**ABOUT THIS EXERCISE**: Print nothing except the lines of the listing below from the line with "AÑADIR A FAVORITOS (269, 1198)" to the line with "Weather (99, 2121)", each exactly as written, both ends included.

**GIVEN DATA**:
+ + + + + + +

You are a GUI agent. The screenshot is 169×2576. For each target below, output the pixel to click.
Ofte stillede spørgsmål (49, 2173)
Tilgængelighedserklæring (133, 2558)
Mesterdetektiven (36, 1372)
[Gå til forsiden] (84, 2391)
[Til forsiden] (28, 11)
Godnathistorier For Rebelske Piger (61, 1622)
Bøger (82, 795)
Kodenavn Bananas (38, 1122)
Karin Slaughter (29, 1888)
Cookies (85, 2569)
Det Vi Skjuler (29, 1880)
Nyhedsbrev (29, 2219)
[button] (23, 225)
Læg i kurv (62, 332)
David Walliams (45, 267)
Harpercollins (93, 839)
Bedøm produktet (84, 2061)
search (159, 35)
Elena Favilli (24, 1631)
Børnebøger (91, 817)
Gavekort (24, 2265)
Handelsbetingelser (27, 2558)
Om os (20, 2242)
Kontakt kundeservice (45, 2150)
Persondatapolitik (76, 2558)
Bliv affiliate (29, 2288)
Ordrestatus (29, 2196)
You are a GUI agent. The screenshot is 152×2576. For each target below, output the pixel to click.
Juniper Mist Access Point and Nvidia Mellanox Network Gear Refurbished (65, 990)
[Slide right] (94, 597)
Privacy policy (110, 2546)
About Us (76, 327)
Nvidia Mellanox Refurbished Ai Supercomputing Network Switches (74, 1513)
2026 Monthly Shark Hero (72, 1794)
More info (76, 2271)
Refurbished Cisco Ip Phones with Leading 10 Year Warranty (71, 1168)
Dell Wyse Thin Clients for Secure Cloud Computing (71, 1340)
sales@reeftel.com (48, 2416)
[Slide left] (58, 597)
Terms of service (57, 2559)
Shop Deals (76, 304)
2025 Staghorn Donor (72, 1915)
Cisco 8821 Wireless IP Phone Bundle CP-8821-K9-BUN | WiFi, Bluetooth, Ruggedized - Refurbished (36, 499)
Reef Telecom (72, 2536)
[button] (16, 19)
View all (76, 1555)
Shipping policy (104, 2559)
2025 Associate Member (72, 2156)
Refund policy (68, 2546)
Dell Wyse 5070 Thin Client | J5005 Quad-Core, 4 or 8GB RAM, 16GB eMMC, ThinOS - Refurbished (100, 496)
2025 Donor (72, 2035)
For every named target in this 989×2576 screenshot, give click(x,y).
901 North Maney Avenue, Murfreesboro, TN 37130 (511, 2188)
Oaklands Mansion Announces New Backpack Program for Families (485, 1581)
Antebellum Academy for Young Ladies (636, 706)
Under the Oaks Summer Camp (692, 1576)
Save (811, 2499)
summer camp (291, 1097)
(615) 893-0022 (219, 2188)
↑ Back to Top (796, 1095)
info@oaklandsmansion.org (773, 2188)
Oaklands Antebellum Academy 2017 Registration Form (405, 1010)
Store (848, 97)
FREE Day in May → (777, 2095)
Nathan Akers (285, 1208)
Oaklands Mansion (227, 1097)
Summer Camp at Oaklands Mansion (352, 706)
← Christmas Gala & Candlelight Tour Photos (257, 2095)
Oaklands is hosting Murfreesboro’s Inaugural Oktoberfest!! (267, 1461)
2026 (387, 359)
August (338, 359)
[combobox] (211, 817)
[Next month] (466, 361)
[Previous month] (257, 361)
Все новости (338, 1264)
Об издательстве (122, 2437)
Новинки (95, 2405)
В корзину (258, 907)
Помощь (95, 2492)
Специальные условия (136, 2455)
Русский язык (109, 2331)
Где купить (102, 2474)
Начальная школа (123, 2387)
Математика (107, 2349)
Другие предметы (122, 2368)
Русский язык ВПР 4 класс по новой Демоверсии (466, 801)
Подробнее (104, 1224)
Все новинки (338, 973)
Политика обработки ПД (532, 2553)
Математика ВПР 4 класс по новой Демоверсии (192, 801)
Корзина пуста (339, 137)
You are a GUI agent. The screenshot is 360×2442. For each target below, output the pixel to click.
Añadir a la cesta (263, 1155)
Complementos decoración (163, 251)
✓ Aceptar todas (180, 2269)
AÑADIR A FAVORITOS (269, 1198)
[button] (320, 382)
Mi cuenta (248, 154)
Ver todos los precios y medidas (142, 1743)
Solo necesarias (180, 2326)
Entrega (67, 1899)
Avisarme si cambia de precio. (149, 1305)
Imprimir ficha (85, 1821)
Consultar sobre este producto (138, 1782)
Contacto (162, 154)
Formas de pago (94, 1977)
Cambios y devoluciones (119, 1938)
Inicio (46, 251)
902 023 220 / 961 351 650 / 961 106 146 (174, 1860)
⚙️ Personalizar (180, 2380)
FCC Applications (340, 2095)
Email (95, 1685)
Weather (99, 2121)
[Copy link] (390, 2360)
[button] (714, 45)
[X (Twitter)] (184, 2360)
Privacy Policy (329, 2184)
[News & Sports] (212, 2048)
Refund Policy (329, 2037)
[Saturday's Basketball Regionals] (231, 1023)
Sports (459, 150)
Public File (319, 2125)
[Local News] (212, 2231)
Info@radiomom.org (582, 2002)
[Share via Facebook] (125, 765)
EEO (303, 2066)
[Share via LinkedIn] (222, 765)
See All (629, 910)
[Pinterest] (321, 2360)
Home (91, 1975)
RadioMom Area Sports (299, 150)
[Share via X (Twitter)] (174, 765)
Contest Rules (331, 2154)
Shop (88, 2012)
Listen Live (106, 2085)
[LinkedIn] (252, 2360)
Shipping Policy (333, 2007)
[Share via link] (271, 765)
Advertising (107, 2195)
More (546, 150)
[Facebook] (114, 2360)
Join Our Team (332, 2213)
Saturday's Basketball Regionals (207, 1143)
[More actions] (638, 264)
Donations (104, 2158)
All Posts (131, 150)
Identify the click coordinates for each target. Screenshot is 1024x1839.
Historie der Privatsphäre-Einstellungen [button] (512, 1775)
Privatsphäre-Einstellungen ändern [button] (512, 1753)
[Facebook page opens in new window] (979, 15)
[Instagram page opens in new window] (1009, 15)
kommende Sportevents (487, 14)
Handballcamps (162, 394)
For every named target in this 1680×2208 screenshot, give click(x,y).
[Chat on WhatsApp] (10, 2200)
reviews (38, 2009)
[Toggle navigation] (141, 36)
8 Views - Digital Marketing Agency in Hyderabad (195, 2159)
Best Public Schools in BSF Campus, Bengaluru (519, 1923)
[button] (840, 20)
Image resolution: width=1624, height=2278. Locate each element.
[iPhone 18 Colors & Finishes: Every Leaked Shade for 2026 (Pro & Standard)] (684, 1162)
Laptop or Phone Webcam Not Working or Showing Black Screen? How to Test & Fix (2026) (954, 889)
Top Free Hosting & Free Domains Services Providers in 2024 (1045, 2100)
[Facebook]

+ + + + + + +

**RESPONSE TO THIS TASK**:
AÑADIR A FAVORITOS (269, 1198)
[button] (320, 382)
Mi cuenta (248, 154)
Ver todos los precios y medidas (142, 1743)
Solo necesarias (180, 2326)
Entrega (67, 1899)
Avisarme si cambia de precio. (149, 1305)
Imprimir ficha (85, 1821)
Consultar sobre este producto (138, 1782)
Contacto (162, 154)
Formas de pago (94, 1977)
Cambios y devoluciones (119, 1938)
Inicio (46, 251)
902 023 220 / 961 351 650 / 961 106 146 (174, 1860)
⚙️ Personalizar (180, 2380)
FCC Applications (340, 2095)
Email (95, 1685)
Weather (99, 2121)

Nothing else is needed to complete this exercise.